My opinion is that the forums surfaced in 1999 when OcUK became popular due to their guarenteed overclocked Slot A athlons (500@750 etc). I remember they used to be some kind of black colour and I posted some questions about potentially upgrading my 300a to a celeron2 600 or something like that.

Prior to the Oct 2002 reset there was another one in March 2001 following a database corruption or something like that.
 
Rotty said:
for being a grade one arse :p

Surprised how any of the mod team are still around then :p

I am guessing they dont sell them anymore due to the warranties and obvious problems with supplying the demand, as I imagine it would be quite high.
 
I suspect it's also not profitable.


Back when they did sell them, the Athlons for example required opening up to clock them (you had to change a resister I beleive), something the average person couldn't/wouldn't do.
Now most of the time if you can OC a CPU it's all done via the bios.

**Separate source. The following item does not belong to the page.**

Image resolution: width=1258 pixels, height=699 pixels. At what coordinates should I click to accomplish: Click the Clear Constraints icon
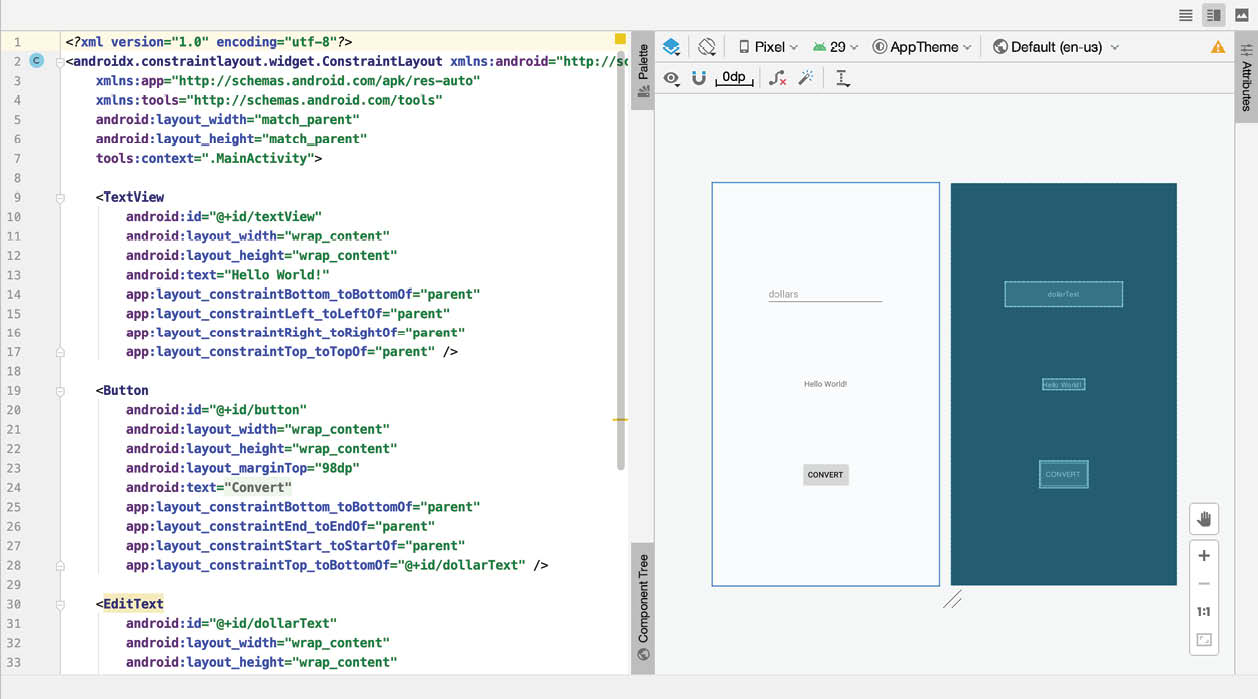click(x=777, y=78)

I think I still have my old Slot A Athlon 700@850 somewhere around here, it's been sitting on the side since the KA7 motherboard usffered the capacitor of death problem.
 
Overclocking was slightly more complicated with the use of 'golden fingers' devices or something like that IIRC. But I also think one of the reason that far fewer people were confident enough to actually go about overclocking a system on their own. Nowadays everyman and his dog is messing about in the BIOS and upping the speed, and they don't fancy paying a premium for something that is to all intents and purposes the same as a standard retail unit. Typically the only chips OcUK offered with guarenteed overclocks were models well known for their clocking potential in the first place.... the most recent I can remember was some of the early Northwood chips e.g. [email protected] and also some xp2500+@3200 or something like that.

Furthermore OcUK is now a much more established retailer of computer hardware - it doesn't need a niche market or 'gimmick' to attract custom anymore. That reptuation can be left by the wayside now, especially as it might even scare aware some hardware manufacturers. It now sells a very wide range of hardware, and it wouldn't suprise me if the majority of items now sold are just your standard components rather than overclocking-specific stuff.
 
Werewolf said:
Back when they did sell them, the Athlons for example required opening up to clock them (you had to change a resister I beleive), something the average person couldn't/wouldn't do.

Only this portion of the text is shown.